Unsupervised techniques for generating a standard sample self-explanation answer with knowledge components in a math quiz

Abstract

Self-explanation is a widely recognized and effective pedagogical method. Previous research has indicated that self-explanation can be used to evaluate students’ comprehension and identify their areas of difficulty on mathematical quizzes. However, most analytical techniques necessitate pre-labeled materials, which limits the potential for large-scale study. Conversely, utilizing collected self-explanations without supervision is challenging because there is little research on this topic. Therefore, this study aims to investigate the feasibility of automatically generating a standardized self-explanation sample answer from unsupervised collected self-explanations. The proposed model involves preprocessing and three machine learning steps: vectorization, clustering, and extraction. Experiments involving 1, 434 self-explanation answers from 25 quizzes indicate that 72% of the quizzes generate sample answers containing all the necessary knowledge components.

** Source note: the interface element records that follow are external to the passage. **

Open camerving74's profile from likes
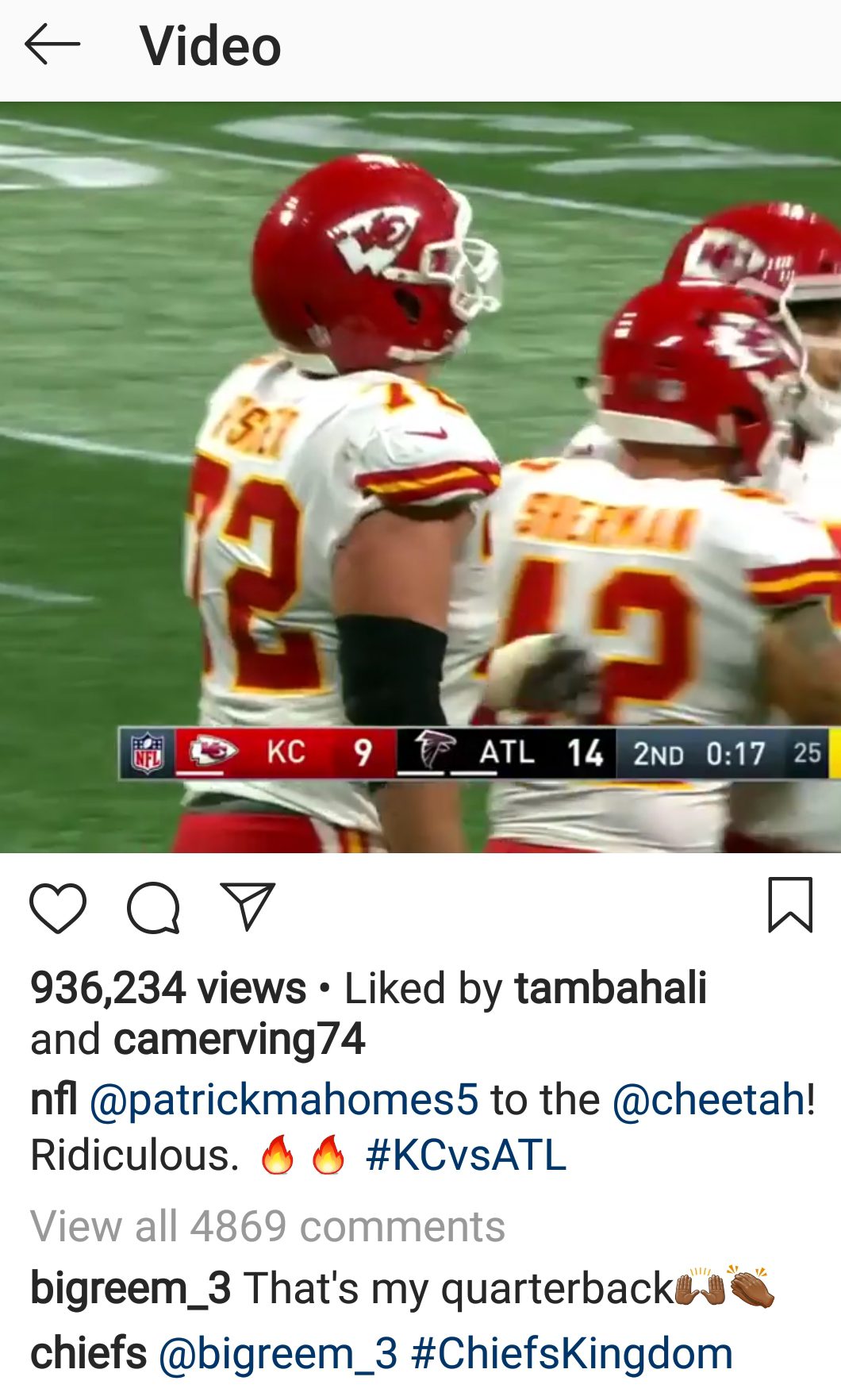This screenshot has width=841, height=1400. tap(239, 1040)
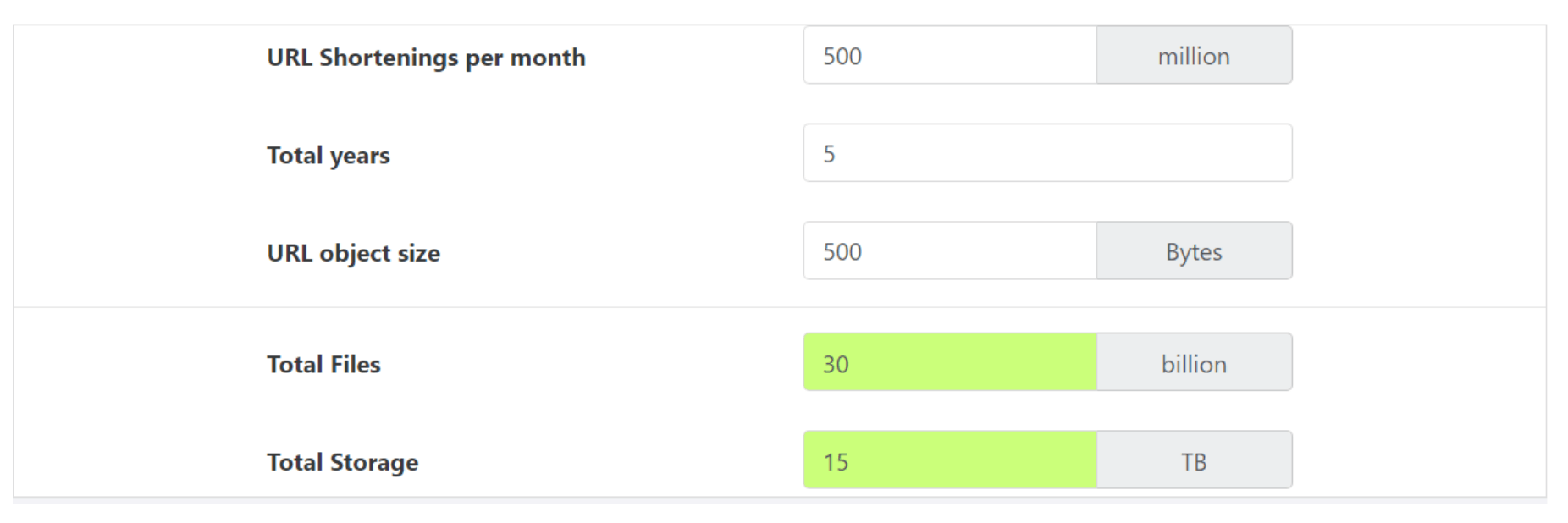The height and width of the screenshot is (523, 1568).
Task: Place cursor on the 5 years value
Action: pyautogui.click(x=830, y=154)
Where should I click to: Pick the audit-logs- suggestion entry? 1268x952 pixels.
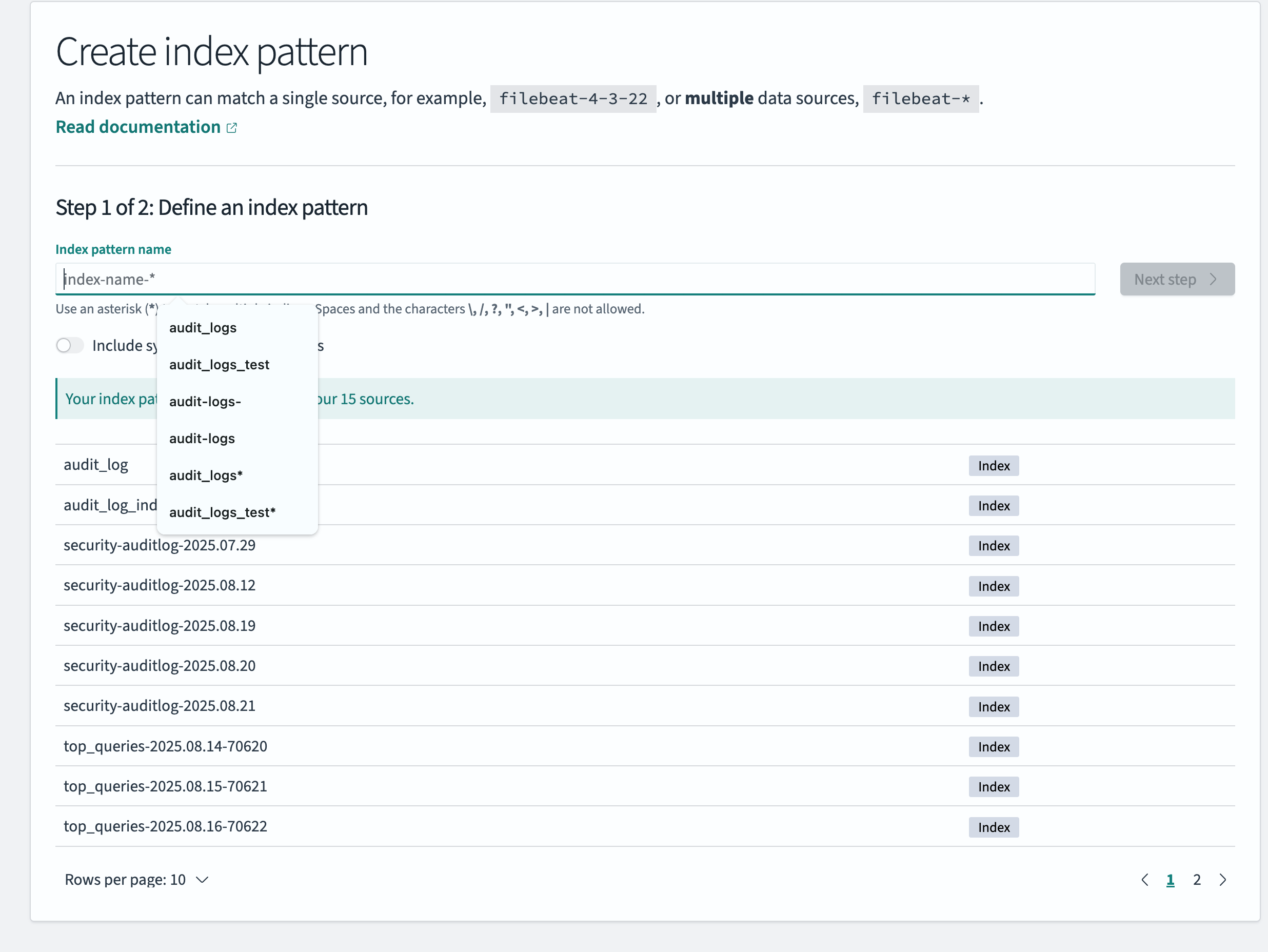[205, 401]
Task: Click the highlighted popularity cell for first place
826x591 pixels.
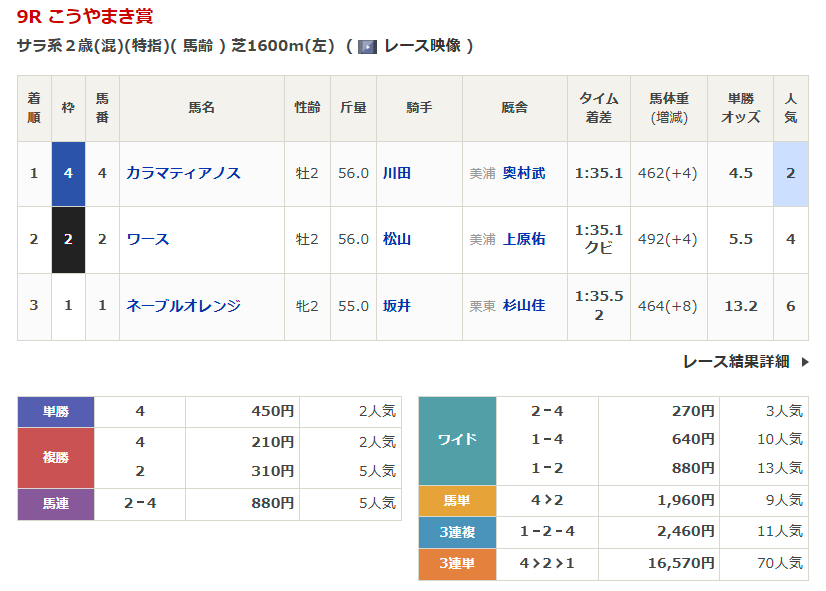Action: 790,173
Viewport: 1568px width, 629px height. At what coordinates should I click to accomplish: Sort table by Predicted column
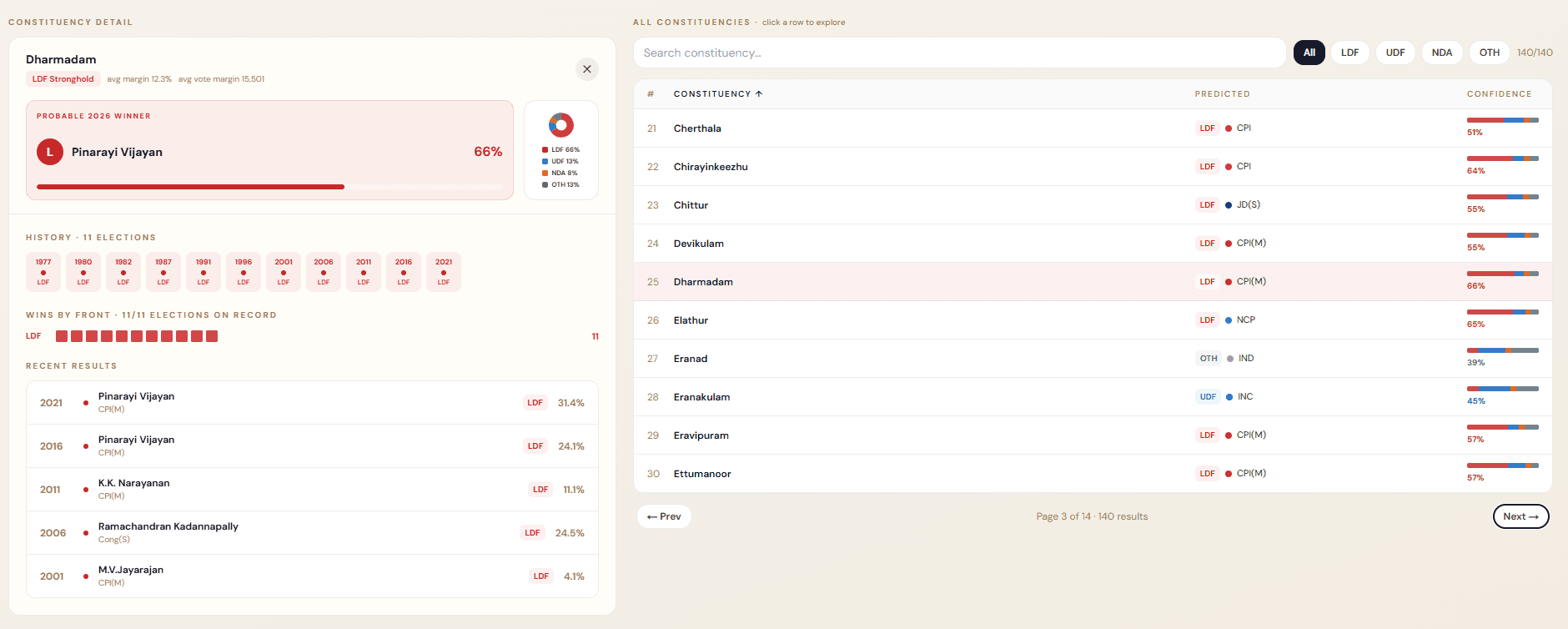(1222, 94)
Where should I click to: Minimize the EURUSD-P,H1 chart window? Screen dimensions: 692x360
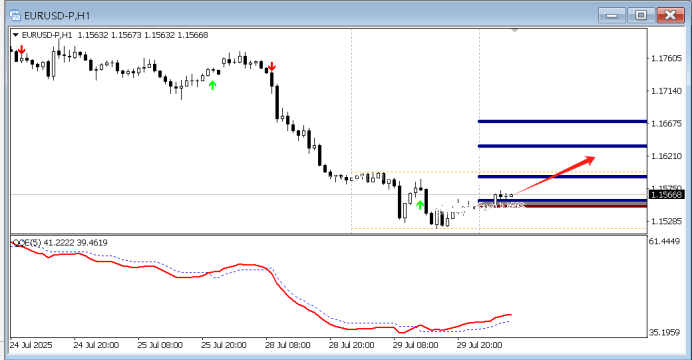point(612,15)
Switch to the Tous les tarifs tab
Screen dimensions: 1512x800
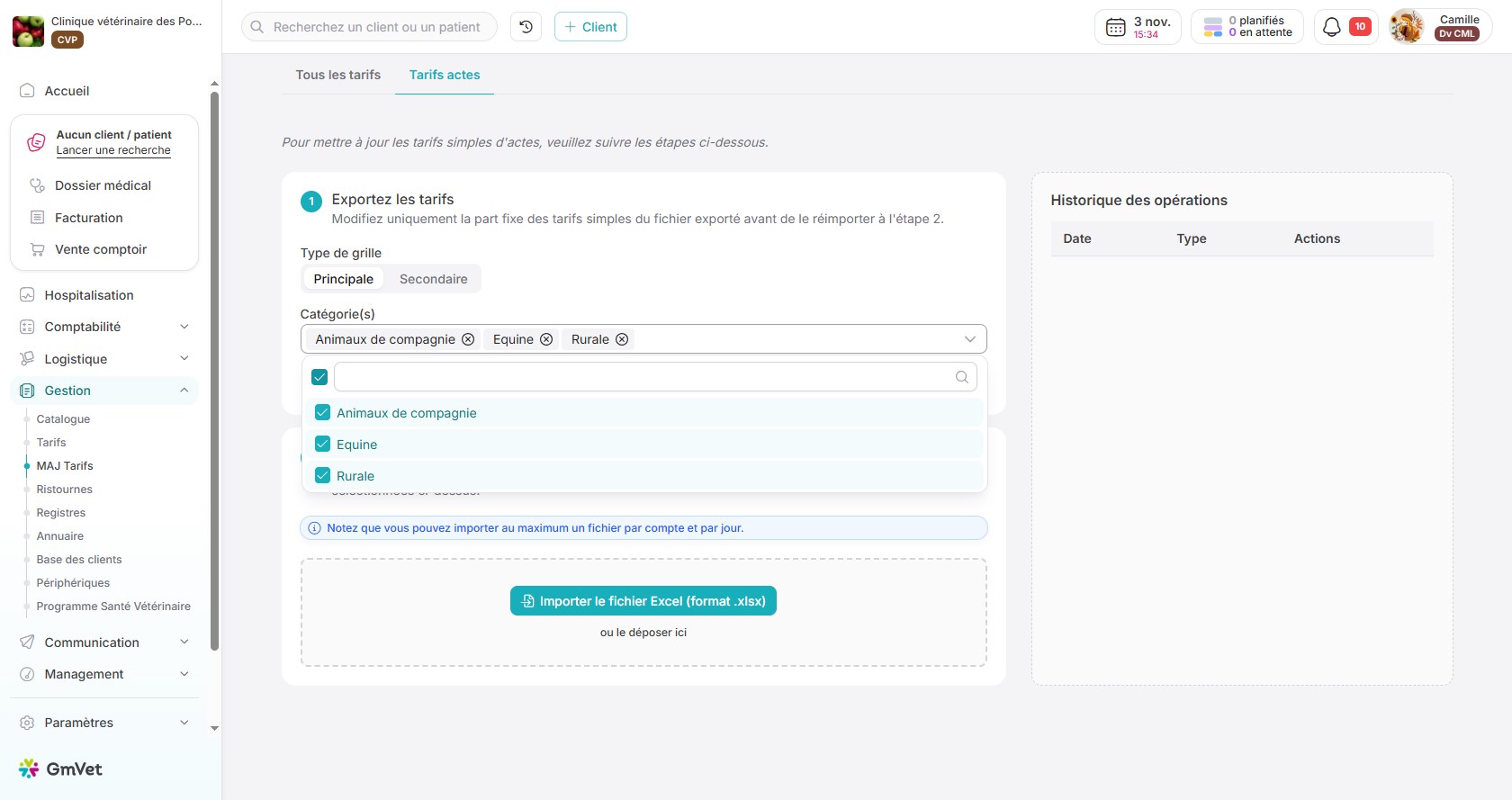coord(338,75)
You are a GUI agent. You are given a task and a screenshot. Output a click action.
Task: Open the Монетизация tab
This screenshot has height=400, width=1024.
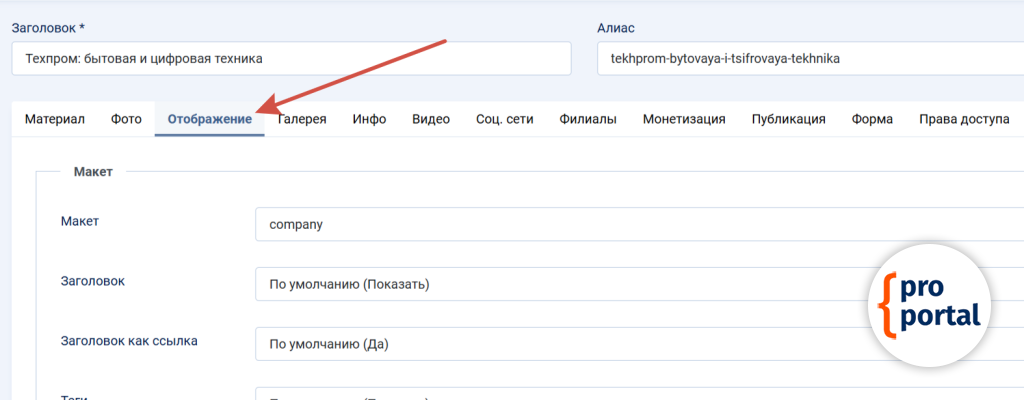pos(684,119)
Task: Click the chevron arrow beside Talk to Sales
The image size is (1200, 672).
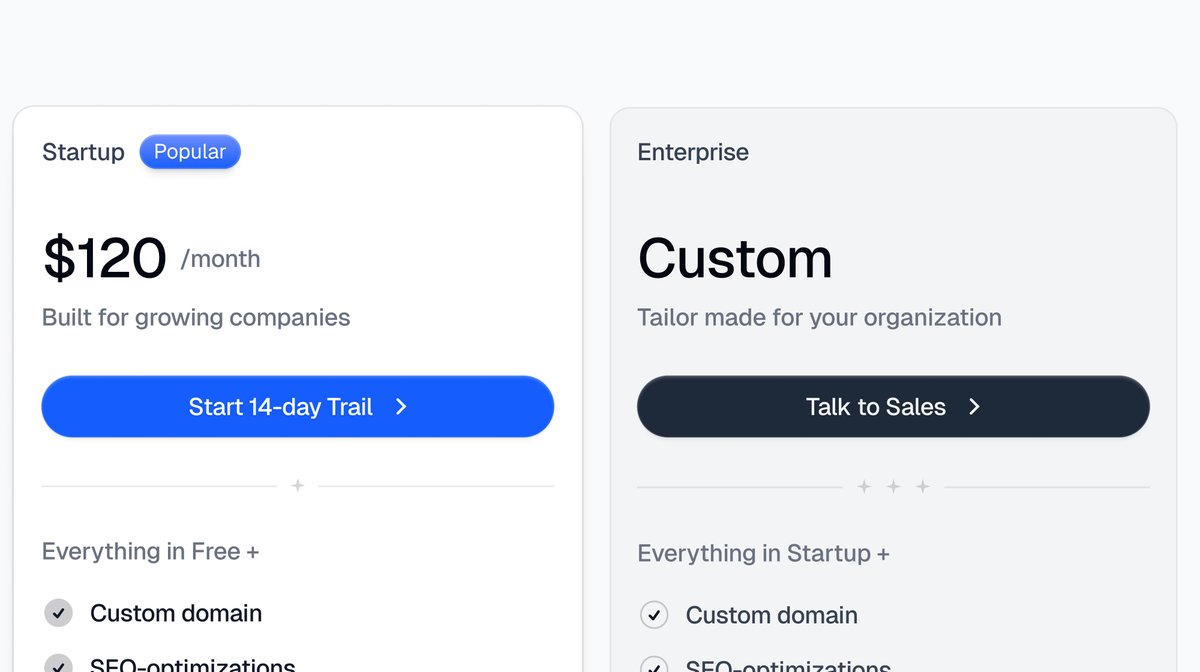Action: (x=975, y=407)
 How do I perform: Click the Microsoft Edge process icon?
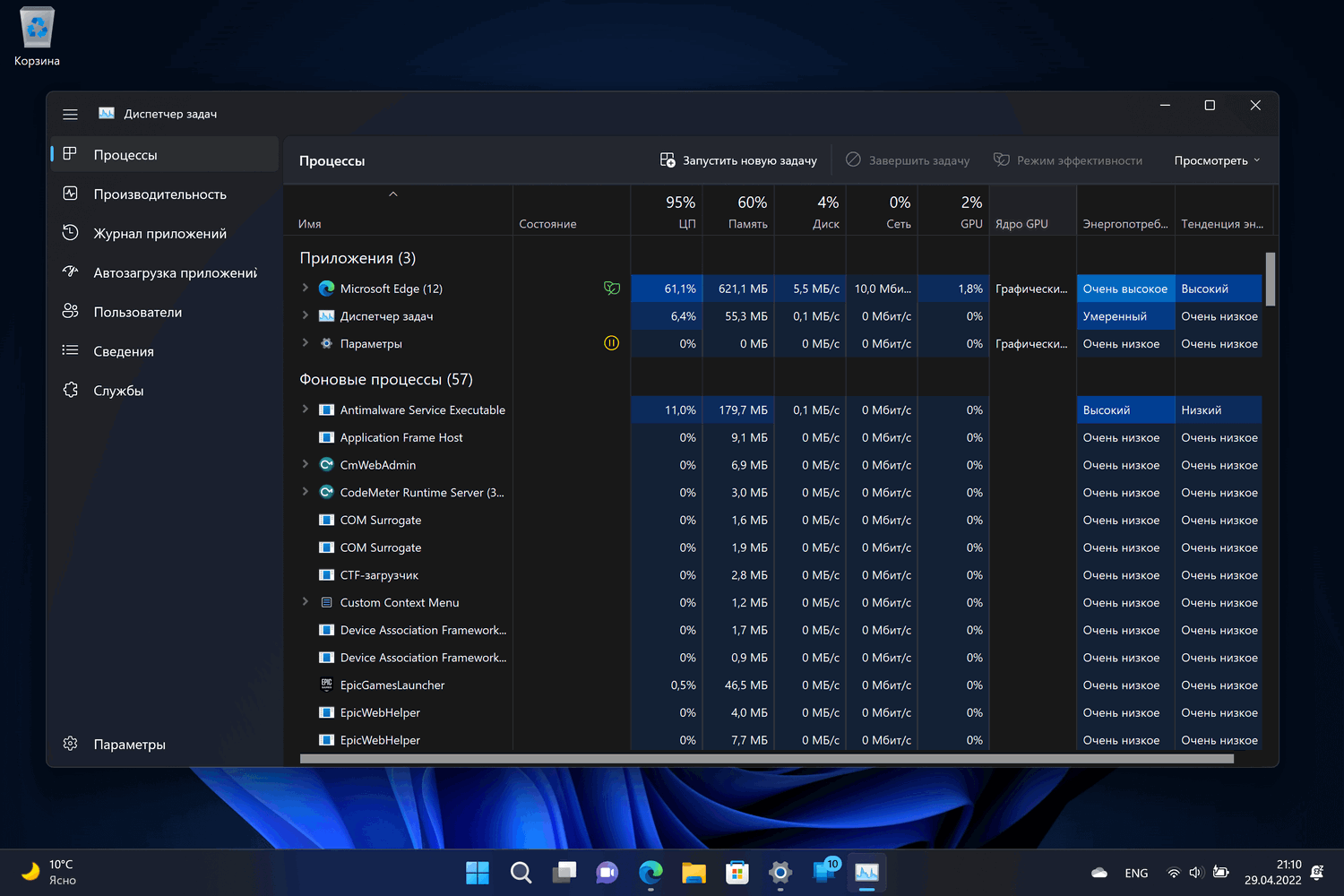[326, 289]
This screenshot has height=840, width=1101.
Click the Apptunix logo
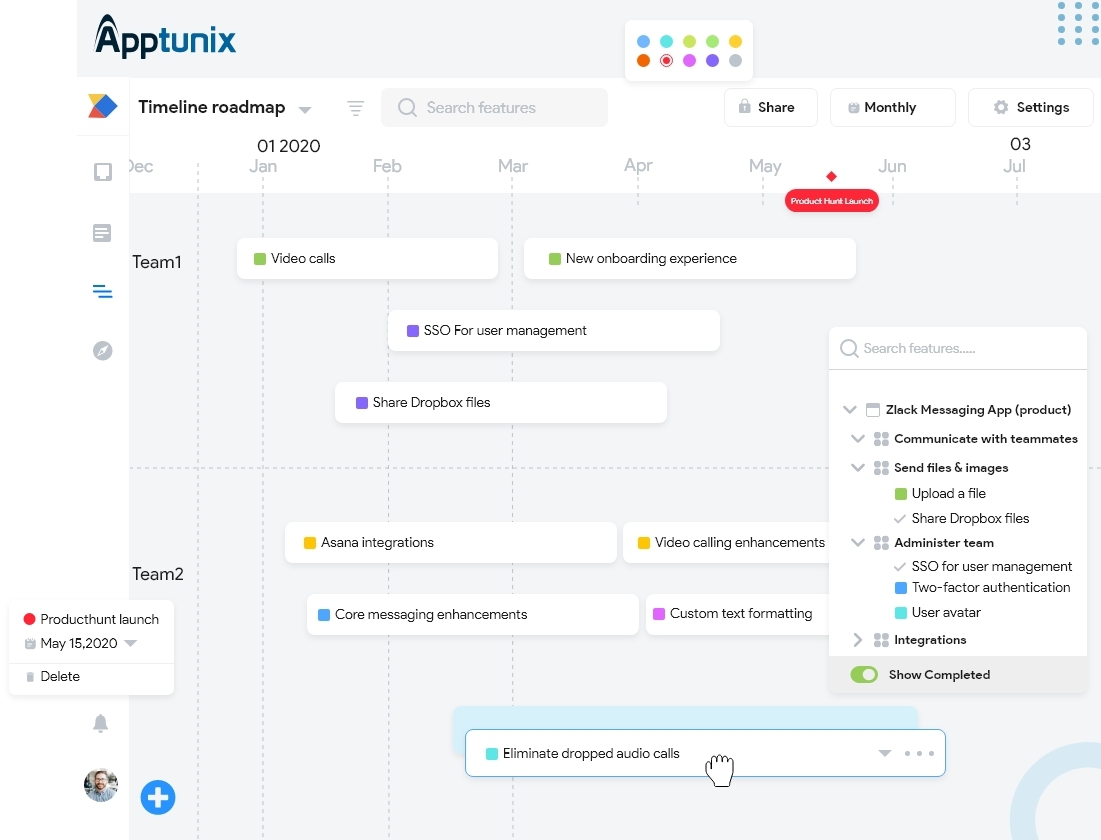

The similarity between human-generated and machine-generated sentences was significant with moderate positive correlation, r(23) = .48, p < .05.The best-performing generative model also achieved a high BERTScore of 0.715. Regarding the readability of the generated sample answers, the average score of the human-generated sentences was superior to that of the machine-generated ones. These results suggest that the proposed model can generate sample answers that contain critical knowledge components and can be further improved with BERTScore. This study is expected to have numerous applications, including identifying students’ areas of difficulty, scoring self-explanations, presenting students with reference materials for learning, and automatically generating scaffolding templates to train self-explanation skills.